Ce langage est trop hardi peut-être ; mais, Sire, quels calculs, quelles craintes doivent m'arrêter, quand je vois mes souverains et mon pays sur le bord de l'abîme ?
Que Votre Majesté Impériale vienne donc à l'aide de deux princes, qu'il serait bien impolitique de vouloir séparer des affaires qui les intéressent par tous les droits que donnent la naissance et l'opinion. Le Roi n'a pas de sujets plus fidèles qu'eux ; l'ambition, les calculs personnels sont étrangers à leurs coeurs, et cette opinion, qui est tout entière pour eux, ils ne s'en serviront que pour consolider la puissance et le bonheur d'un frère qu'ils adorent ; pour conduire aux pieds du trône cette noblesse fidèle qui les a suivis et pour donner à sa tête l'exemple de l'amour et de l'obéissance.
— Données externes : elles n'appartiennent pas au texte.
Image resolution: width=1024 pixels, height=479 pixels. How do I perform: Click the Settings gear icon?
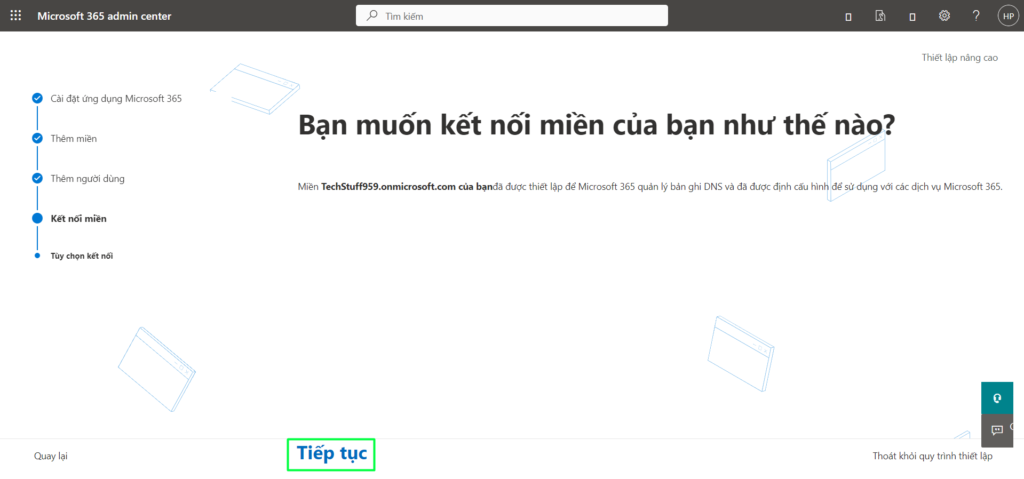click(944, 16)
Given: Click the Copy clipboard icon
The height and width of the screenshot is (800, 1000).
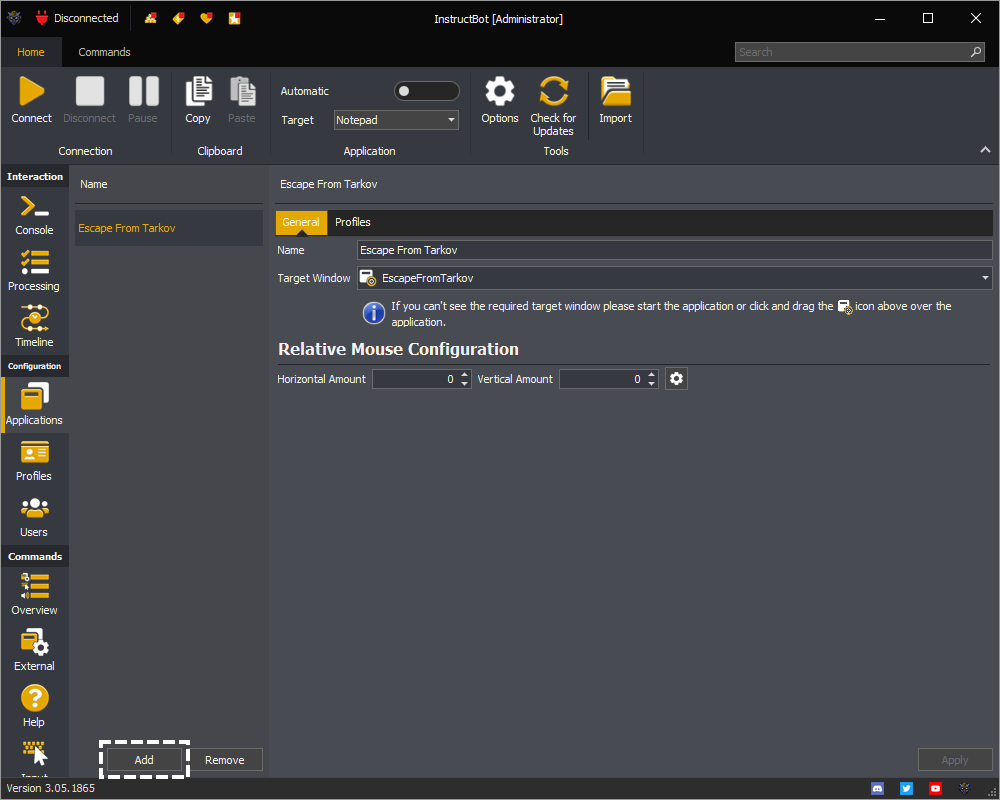Looking at the screenshot, I should [x=198, y=92].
L'Europe a les yeux fixés sur vous, Sire. Peut-être ignorez-vous son opinion, parce que la vérité arrive rarement aux rois. On est étonné de votre immobilité, qui entraîne celle de toutes les puissances. On sait que les mouvements de Leopold sont tous grands et magnanimes ; mais on dit que vos nobles projets sont souvent arrêtés dans leur exécution. Cependant on croit encore que la stagnation apprente de Votre Majesté Impériale cache quelque grand plan pour le salut de la France ; c'est ce que l'Europe doit en effet attendre du concours du Nestor du siècle, des ministres habiles et des grands généraux qui composent le conseil de Votre Majesté, et surtout des ressources supérieures que Votre Majesté trouvera dans ses lumières personnelles et dans les sentiments de son coeur.
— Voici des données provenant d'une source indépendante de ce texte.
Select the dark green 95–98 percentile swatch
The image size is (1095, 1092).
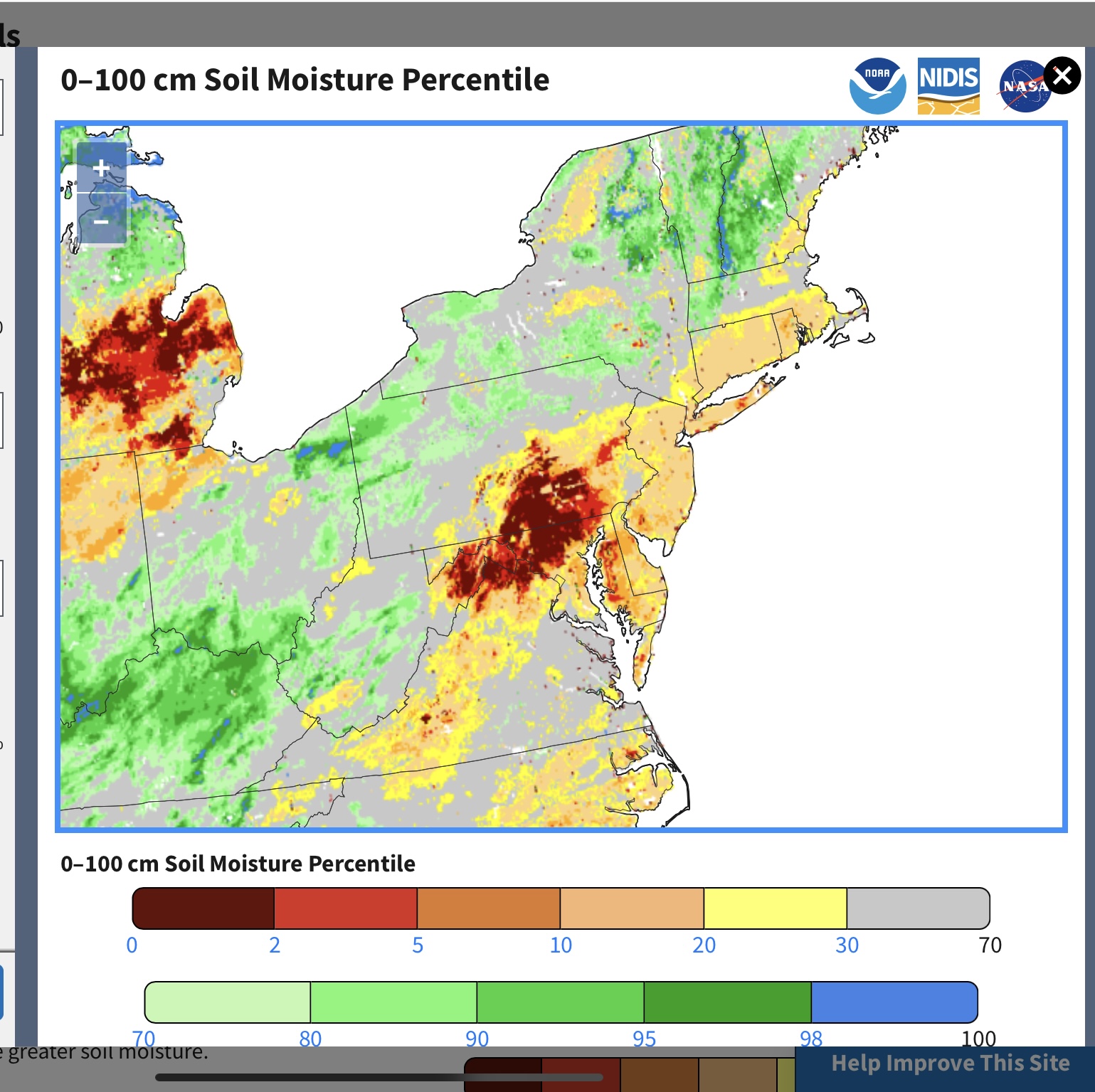click(x=728, y=1002)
Ah ! suivez, Sire, ces impulsions de votre âme ! Elles vous acquerront une gloire plus digne de Votre Majesté que celle qu'elle obtiendrait par les calculs de la plus habile politique. D'ailleurs il n'est, en ce moment de crise, qu'une seule politique pour tous les souverains : c'est celle de se réunir pour faire respecter leur pouvoir sacré et pour anéantir une secte impie et ennemie du trône et de l'autel.
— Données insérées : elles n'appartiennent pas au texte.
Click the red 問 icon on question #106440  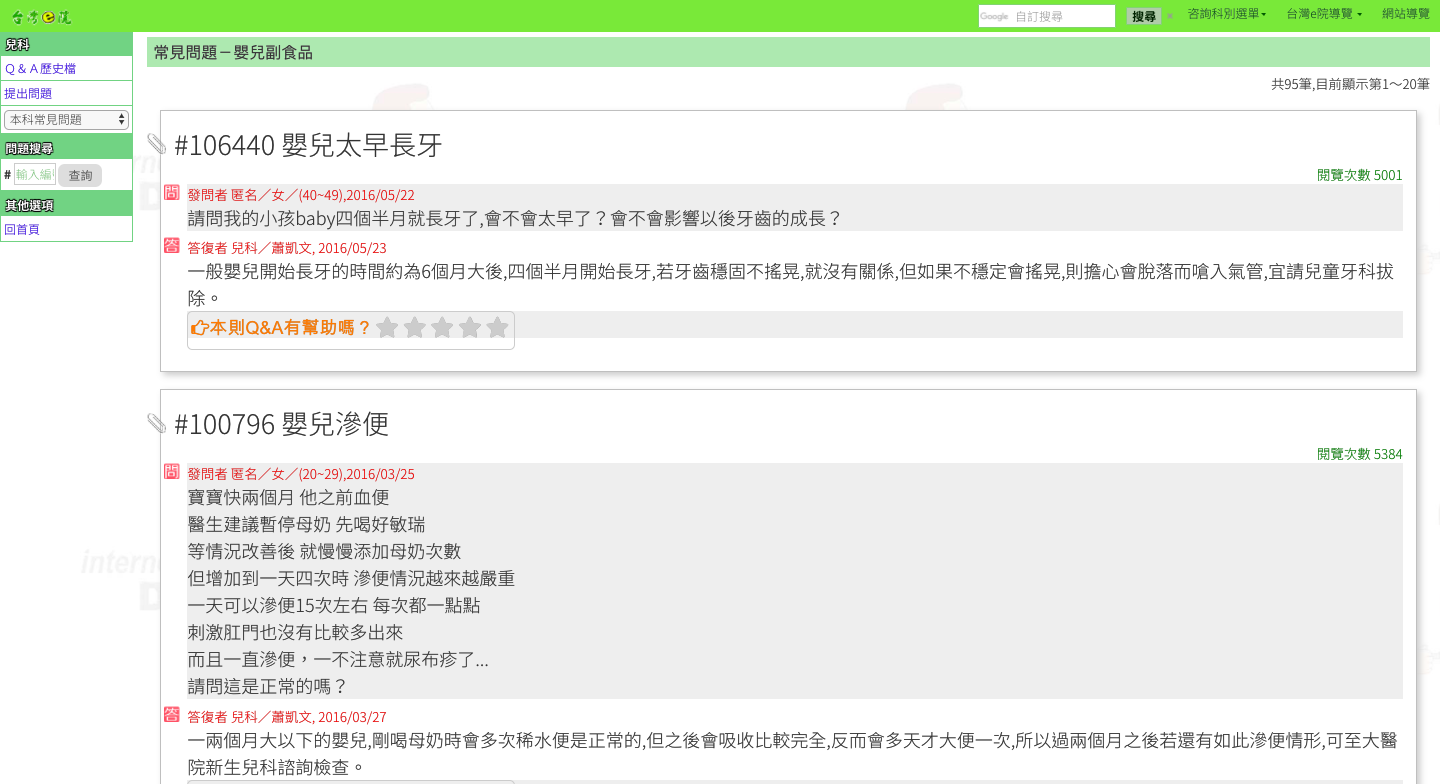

Ne croyez pas, Sire, que la maison de Bourbon, que la Russie et la Suède renoncent à la gloire de sauver la monachie française ; ne croyez pas que les princes de l'Empire abandonnent leurs droits envahis en Alsace et en Lorraine. Soyez donc le digne chef de la plus grande, de la plus facile netreprise ; soyez l'auguste défenseur de la noblesse, qui soutient les monarchies, et de la religion, ce frein nécessaire et respectable qui contient les peuples ! Croyez, Sire, que si le foyer même de l'incendie qui nous consume n'est pas étouffé, les flammes embraseront l'Europe et surtout nos voisins.
J'ajoute encore que, si la France doit son salut aux Secours de Votre Majesté Impériale, la reconnaissance des Français rejaillira sur leur auguste Reine, et l'intéressante Antoinette sera bientôt dédommagée des outrages qu'elle a reçus par les hommages et l'amour d'une nation rendue à son premier caractère. Mais, si on peut croire que la Reine se soit opposée à votre marche ... ah ! Sire, ... je m'arrête ! Mon attachement pour cette princesse, mon respect, ma reconnaissance pour elle m'empêchent de tracer la suite de malheurs que je redoute, moi qui ne serait heureux que quand je verrai la France à ses pieds.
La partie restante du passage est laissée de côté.